* _TASK REQUIREMENTS_
Could you print, exactly as they stand, the lines from the one holding "Home (220, 28)" to the end of the data below, and nothing more?

Saved data entries:
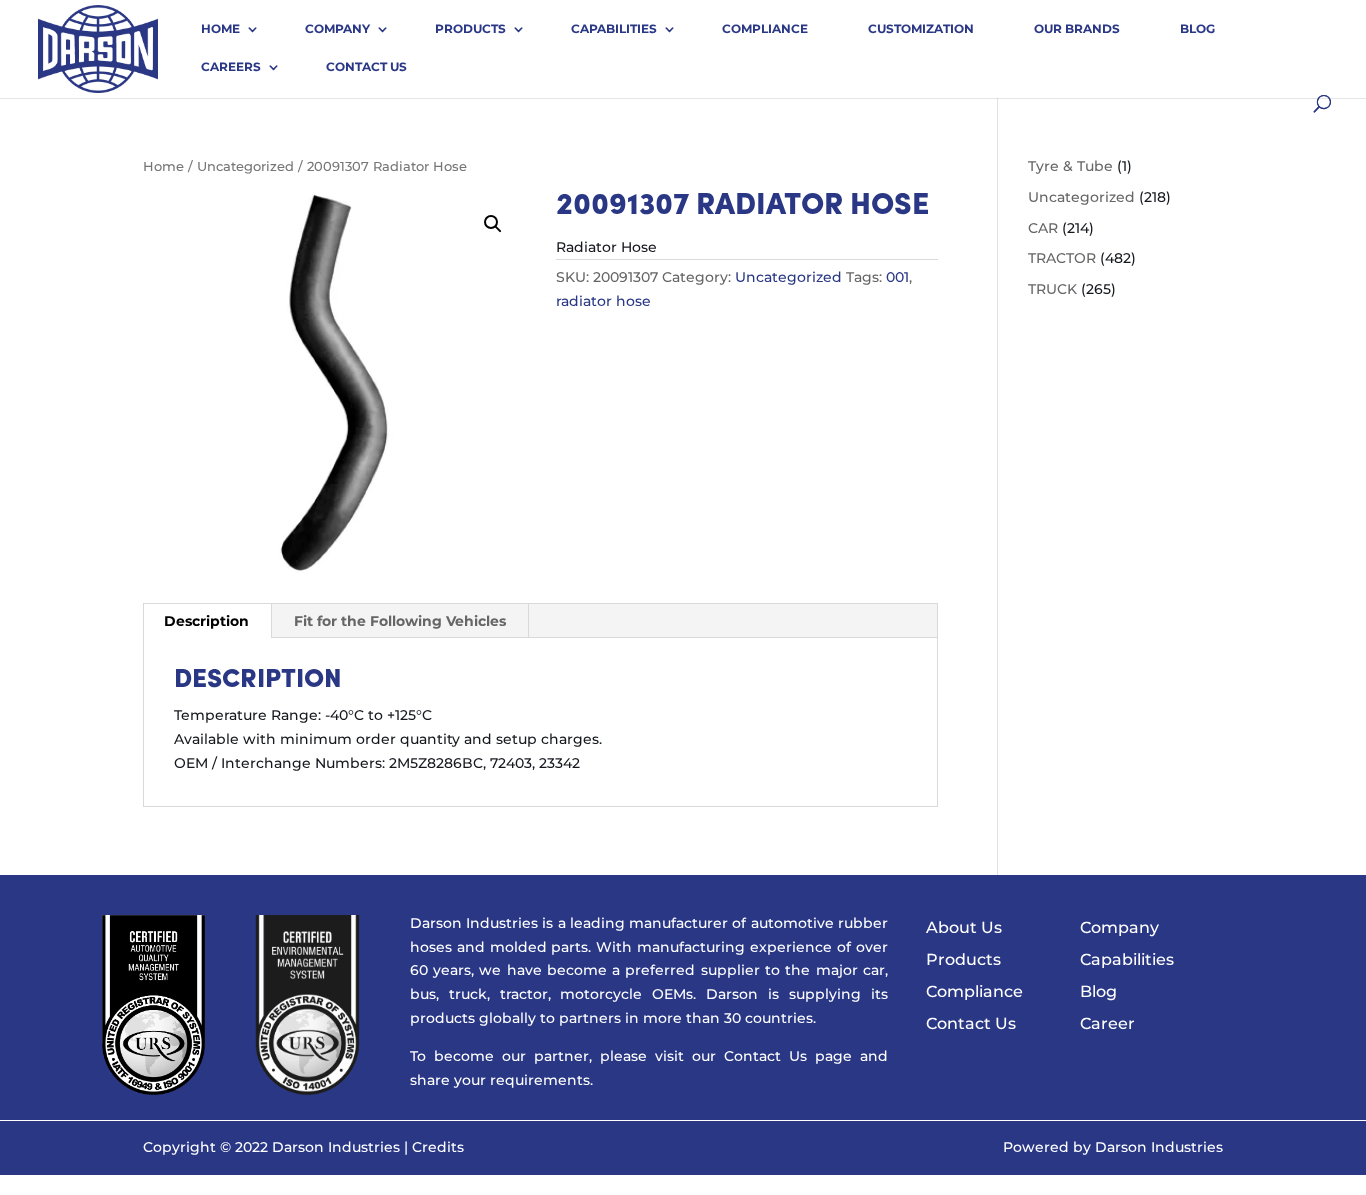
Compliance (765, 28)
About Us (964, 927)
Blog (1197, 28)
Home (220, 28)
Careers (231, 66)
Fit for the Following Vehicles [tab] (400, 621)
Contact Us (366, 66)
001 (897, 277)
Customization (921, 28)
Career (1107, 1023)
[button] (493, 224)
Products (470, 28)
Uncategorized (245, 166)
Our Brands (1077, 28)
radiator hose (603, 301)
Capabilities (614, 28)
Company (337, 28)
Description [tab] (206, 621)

* _EXERCISE RESULT_
Home (220, 28)
Careers (231, 66)
Fit for the Following Vehicles [tab] (400, 621)
Contact Us (366, 66)
001 (897, 277)
Customization (921, 28)
Career (1107, 1023)
[button] (493, 224)
Products (470, 28)
Uncategorized (245, 166)
Our Brands (1077, 28)
radiator hose (603, 301)
Capabilities (614, 28)
Company (337, 28)
Description [tab] (206, 621)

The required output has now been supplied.